Ageuniara

Entressafra gera dificuldades financeiras

Por: ALAN PABLO CESAR PEREIRA

22/06/2005

O período de entressafra faz com que 10% do total de mão-de-obra empregada nas lavouras de laranja e cana-de- açúcar fiquem com dificuldades financeiras e familiares neste período.
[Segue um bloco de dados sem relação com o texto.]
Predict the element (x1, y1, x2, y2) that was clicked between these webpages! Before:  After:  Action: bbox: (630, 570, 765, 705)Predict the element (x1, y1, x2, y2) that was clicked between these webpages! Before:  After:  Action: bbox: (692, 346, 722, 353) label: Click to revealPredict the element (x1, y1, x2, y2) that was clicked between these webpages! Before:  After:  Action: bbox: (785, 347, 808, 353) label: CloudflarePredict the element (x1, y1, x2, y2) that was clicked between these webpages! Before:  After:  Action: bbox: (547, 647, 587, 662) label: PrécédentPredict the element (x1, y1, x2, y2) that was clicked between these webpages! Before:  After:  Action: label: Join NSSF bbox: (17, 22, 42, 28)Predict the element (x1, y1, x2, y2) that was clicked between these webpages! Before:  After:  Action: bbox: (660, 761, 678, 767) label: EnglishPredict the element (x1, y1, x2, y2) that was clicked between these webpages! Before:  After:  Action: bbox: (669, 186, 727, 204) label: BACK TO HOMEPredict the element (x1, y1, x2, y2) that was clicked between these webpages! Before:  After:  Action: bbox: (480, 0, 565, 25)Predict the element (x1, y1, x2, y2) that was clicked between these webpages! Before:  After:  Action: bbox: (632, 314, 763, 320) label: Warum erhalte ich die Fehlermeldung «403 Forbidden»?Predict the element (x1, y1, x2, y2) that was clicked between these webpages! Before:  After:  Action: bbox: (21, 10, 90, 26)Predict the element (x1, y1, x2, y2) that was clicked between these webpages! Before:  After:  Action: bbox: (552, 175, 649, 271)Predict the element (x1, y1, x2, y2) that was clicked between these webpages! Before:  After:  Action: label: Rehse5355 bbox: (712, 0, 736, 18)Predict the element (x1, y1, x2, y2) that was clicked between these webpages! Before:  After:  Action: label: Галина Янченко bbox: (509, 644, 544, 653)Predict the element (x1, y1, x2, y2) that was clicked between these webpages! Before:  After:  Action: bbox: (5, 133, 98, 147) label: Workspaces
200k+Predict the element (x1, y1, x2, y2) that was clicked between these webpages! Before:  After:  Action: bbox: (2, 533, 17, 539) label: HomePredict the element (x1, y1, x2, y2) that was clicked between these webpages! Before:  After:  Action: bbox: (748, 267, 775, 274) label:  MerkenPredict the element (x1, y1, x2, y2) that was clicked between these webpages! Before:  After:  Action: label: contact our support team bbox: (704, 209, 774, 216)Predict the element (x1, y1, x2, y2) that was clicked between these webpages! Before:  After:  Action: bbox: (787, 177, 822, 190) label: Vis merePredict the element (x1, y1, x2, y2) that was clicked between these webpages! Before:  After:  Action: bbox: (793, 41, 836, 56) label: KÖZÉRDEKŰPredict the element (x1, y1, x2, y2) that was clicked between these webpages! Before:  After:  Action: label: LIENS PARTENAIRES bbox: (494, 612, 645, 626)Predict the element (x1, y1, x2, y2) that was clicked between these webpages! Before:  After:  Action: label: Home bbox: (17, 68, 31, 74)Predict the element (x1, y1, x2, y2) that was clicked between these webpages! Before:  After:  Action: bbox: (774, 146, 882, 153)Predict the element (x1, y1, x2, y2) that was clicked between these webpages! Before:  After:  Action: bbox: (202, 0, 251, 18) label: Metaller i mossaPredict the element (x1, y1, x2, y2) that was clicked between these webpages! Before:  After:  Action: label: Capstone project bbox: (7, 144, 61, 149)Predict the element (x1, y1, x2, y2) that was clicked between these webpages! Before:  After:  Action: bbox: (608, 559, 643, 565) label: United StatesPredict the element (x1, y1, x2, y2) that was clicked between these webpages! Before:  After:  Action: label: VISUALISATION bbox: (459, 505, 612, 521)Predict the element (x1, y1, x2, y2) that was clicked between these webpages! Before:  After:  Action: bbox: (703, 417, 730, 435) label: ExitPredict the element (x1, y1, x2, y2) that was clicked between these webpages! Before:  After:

A informação é do vice presidente do sindicato dos empregados rurais de São Carlos(SP) e região, Maurício Barreto.

Segundo ele, a produtividade das lavouras no interior do Estado de São Paulo tem impulsionado o agronegócio e criado divisas para o país, embora a geração de empregos tem um papel fundamental dentro deste processo de produção.

As regiões da alta Araraquarense com maior produtividade (renda por hectare) apresentam atividades diversificadas e caracterizam-se por atividades intensivas, como avicultura, citricultura, horticultura e bovinocultura.

A renda “per capita” da região, dá sinais da importância de se discutir políticas municipais e regionais sobre a diversificação e intensificação das atividades, com opções para aumentar a produtividade e o emprego.

De acordo com Barreto alguns trabalhadores se deslocam para construção civil, e outros desenvolvem trabalhos avulsos, o que lhes garante um renda mínima mensal para sustentar a família.

Com um pouco mais de escolaridade, alguns trabalhadores acabam conseguindo emprego de vendedor no comércio local, muito diferente dos trabalhos realizados nas lavouras.

Os trabalhadores que trabalham em usinas da região como a Santa Rita e Ipiranga têm como costume trabalhar na época da colheita, cortando cana, e na época da entressafra trocam a profissão, passam a trabalhar no setor de manutenção da própria usina, inclusive no próprio canavial ou na reconstrução de cercas.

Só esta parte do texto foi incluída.